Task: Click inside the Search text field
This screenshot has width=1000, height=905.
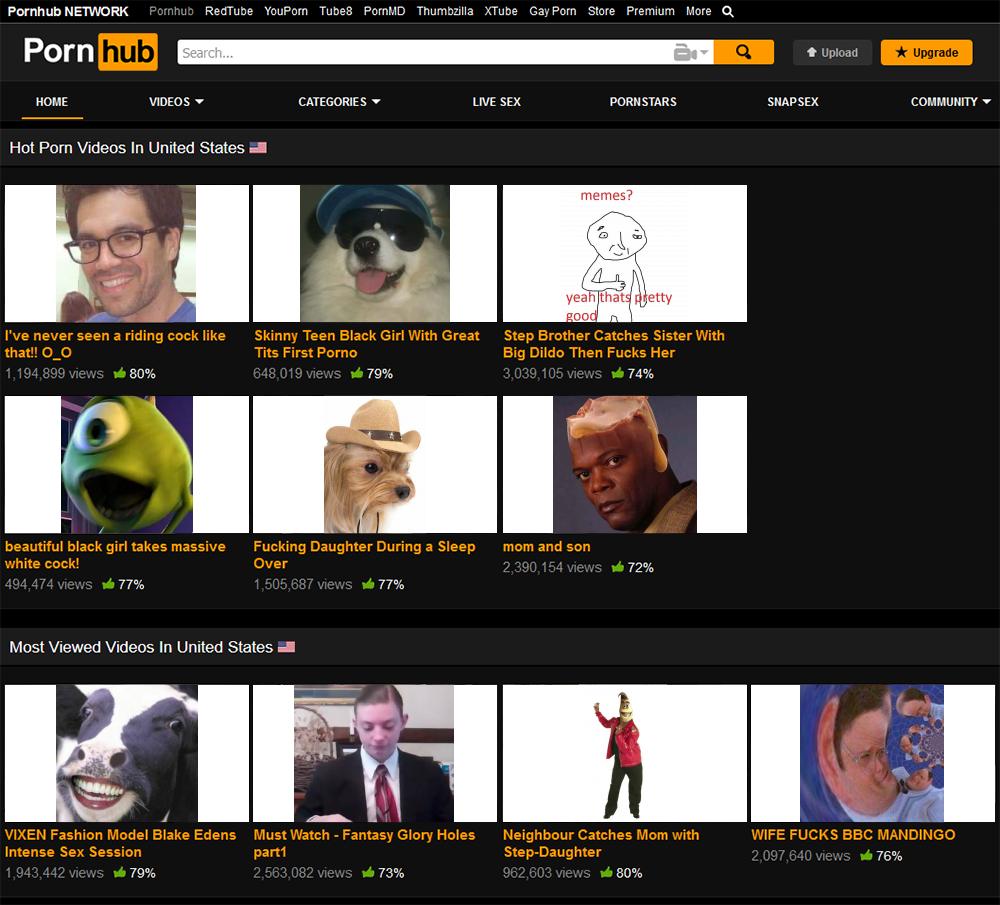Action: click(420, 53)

============================================================

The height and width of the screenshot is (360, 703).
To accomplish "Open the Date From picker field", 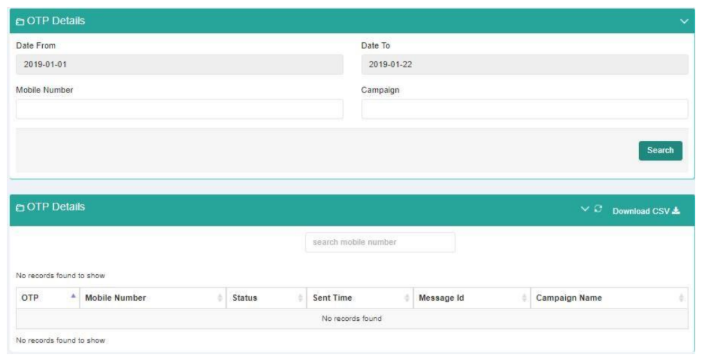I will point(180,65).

============================================================

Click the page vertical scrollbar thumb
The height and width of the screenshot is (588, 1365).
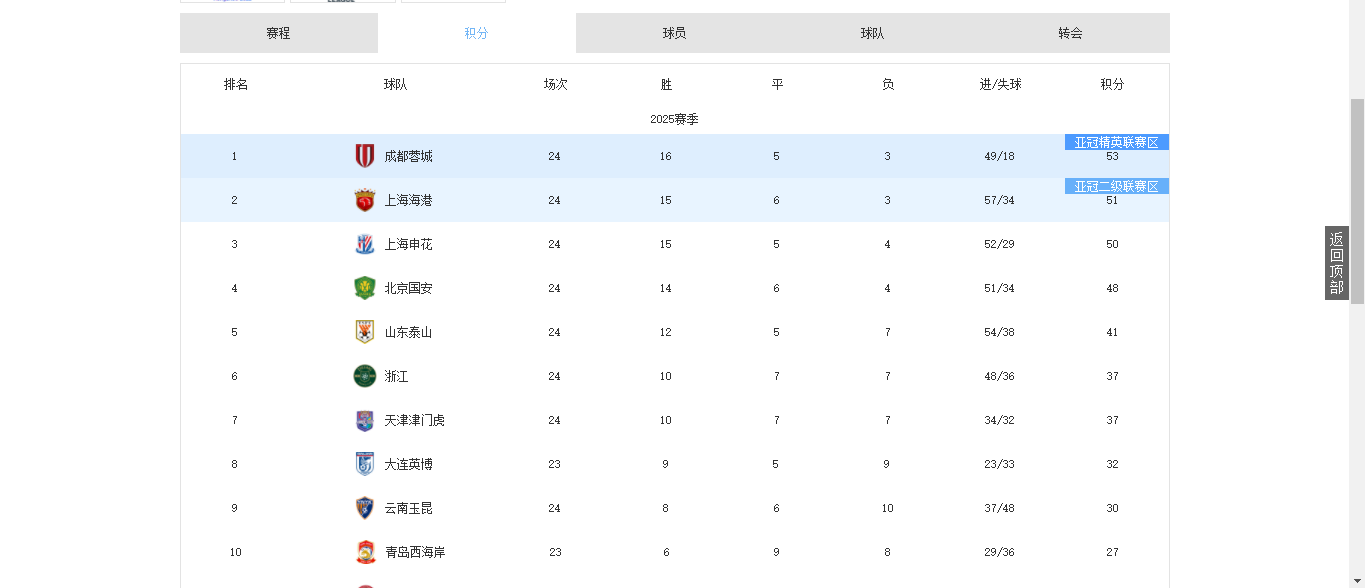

============================================================

* Your instructions: In the listing above, locate the line containing "Click the page vertical scrollbar thumb" and the line containing "The height and width of the screenshot is (588, 1365).". Transcribe those two lines and everything between them, exactly as written.

* Solution to the problem:
Click the page vertical scrollbar thumb
The height and width of the screenshot is (588, 1365).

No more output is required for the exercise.